DATA EXTRACTS →
--- --- ---

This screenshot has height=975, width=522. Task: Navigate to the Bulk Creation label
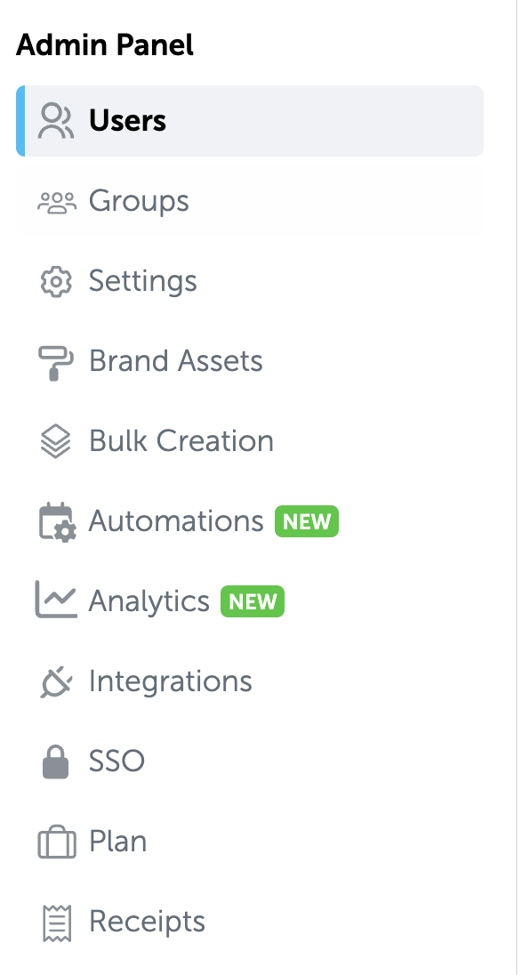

--- --- ---

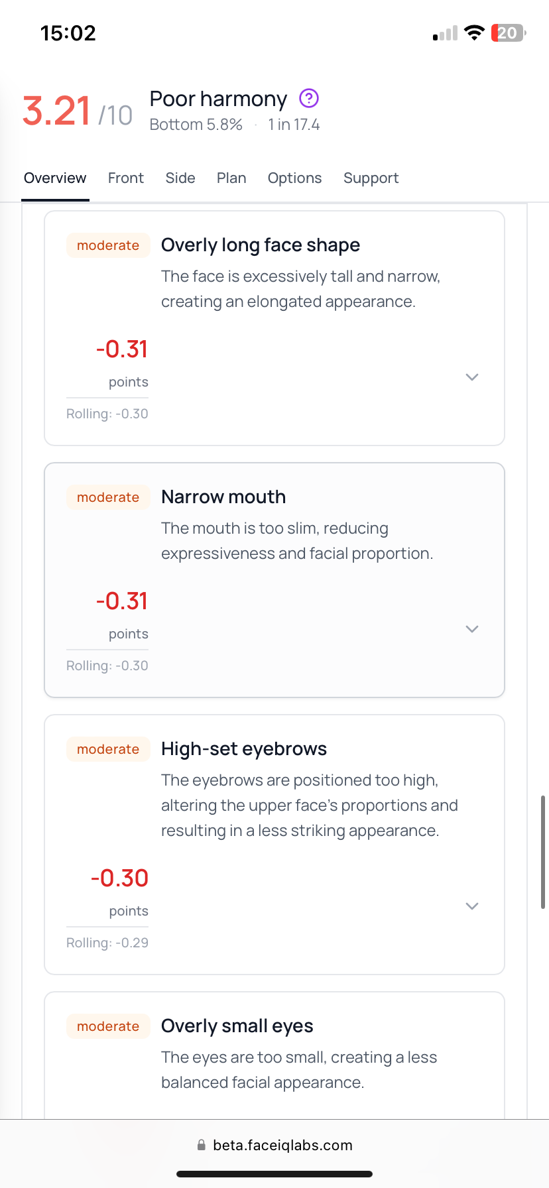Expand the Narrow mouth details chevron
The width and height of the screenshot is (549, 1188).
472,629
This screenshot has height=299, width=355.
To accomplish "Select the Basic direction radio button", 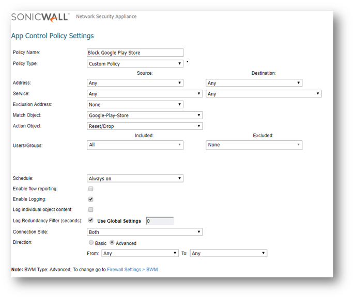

--- --- ---

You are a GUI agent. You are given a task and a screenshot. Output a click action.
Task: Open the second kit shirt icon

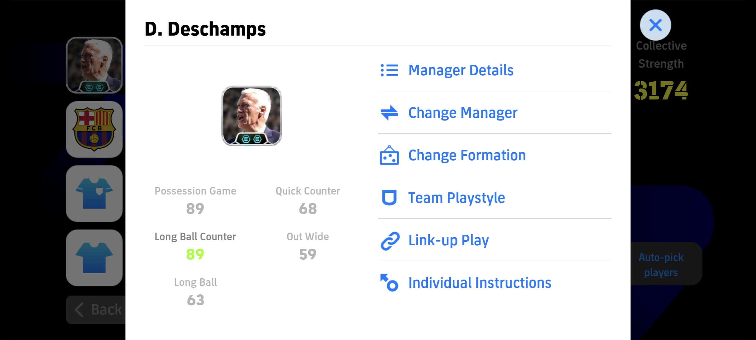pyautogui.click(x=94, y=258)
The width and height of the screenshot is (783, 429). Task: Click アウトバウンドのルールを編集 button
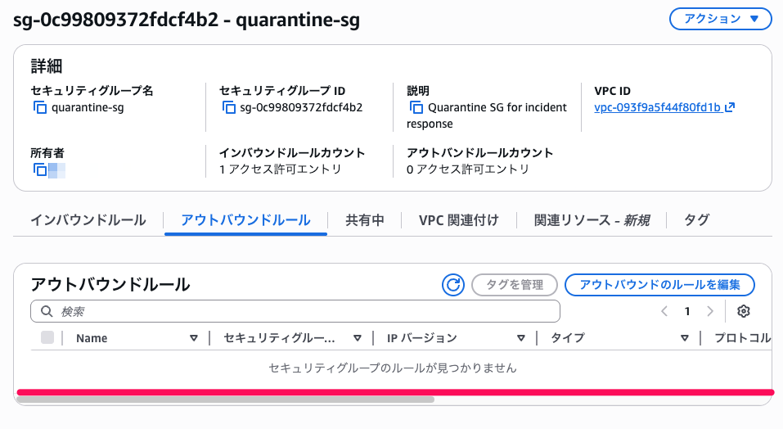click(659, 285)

--- --- ---

AIM OF THE EXERCISE → Treat the line with "This screenshot has height=299, width=355." as the start and the line with "the Basic direction" as the end, and return exactly that span of the data above, both ends included, without pictures.

RESULT OF THE TASK →
This screenshot has height=299, width=355.
To accomplish "Select the Basic direction radio button", 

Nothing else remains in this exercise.